# [WHAT TO DO]
Give the data again exactly as it is written.

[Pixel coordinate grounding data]
###

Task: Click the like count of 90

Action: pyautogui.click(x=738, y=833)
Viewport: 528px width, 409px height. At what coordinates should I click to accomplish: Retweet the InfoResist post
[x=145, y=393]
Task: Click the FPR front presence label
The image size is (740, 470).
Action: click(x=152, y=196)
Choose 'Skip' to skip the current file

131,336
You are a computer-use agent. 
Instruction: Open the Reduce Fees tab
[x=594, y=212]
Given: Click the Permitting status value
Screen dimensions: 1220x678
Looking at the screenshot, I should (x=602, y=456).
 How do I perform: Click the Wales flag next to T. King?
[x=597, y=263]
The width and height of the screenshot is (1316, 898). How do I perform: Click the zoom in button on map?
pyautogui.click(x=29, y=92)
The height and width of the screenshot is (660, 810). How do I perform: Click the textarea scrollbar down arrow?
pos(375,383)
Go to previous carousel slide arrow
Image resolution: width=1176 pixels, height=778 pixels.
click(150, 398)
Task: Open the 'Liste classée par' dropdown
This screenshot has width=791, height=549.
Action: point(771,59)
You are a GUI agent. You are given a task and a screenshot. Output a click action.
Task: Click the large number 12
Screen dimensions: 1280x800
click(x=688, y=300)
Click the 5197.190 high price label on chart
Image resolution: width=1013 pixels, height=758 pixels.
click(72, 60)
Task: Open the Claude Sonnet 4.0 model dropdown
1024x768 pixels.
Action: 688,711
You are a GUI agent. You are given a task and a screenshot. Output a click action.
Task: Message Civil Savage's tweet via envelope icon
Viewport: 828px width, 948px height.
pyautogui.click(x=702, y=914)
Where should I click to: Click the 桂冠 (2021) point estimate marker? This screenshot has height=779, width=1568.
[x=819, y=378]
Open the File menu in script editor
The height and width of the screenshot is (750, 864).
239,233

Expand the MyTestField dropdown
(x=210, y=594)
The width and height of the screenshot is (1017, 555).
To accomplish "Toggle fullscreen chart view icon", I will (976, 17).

###

# [WRITTEN SOLUTION]
Task: Click the like count of 90

Action: pyautogui.click(x=738, y=833)
Viewport: 528px width, 409px height. At what coordinates should I click to accomplish: Retweet the InfoResist post
[x=145, y=393]
Task: Click the FPR front presence label
The image size is (740, 470).
Action: click(x=152, y=196)
Choose 'Skip' to skip the current file

131,336
You are a computer-use agent. 
Instruction: Open the Reduce Fees tab
[x=594, y=212]
Given: Click the Permitting status value
Screen dimensions: 1220x678
Looking at the screenshot, I should (x=602, y=456).
 How do I perform: Click the Wales flag next to T. King?
[x=597, y=263]
The width and height of the screenshot is (1316, 898). How do I perform: Click the zoom in button on map?
pyautogui.click(x=29, y=92)
The height and width of the screenshot is (660, 810). How do I perform: Click the textarea scrollbar down arrow?
pos(375,383)
Go to previous carousel slide arrow
Image resolution: width=1176 pixels, height=778 pixels.
click(150, 398)
Task: Open the 'Liste classée par' dropdown
This screenshot has width=791, height=549.
Action: point(771,59)
You are a GUI agent. You are given a task and a screenshot. Output a click action.
Task: Click the large number 12
Screen dimensions: 1280x800
click(x=688, y=300)
Click the 5197.190 high price label on chart
Image resolution: width=1013 pixels, height=758 pixels.
click(72, 60)
Task: Open the Claude Sonnet 4.0 model dropdown
1024x768 pixels.
Action: 688,711
You are a GUI agent. You are given a task and a screenshot. Output a click action.
Task: Message Civil Savage's tweet via envelope icon
Viewport: 828px width, 948px height.
pyautogui.click(x=702, y=914)
Where should I click to: Click the 桂冠 (2021) point estimate marker? This screenshot has height=779, width=1568.
[x=819, y=378]
Open the File menu in script editor
The height and width of the screenshot is (750, 864).
239,233

Expand the MyTestField dropdown
(x=210, y=594)
The width and height of the screenshot is (1017, 555).
To accomplish "Toggle fullscreen chart view icon", I will (976, 17).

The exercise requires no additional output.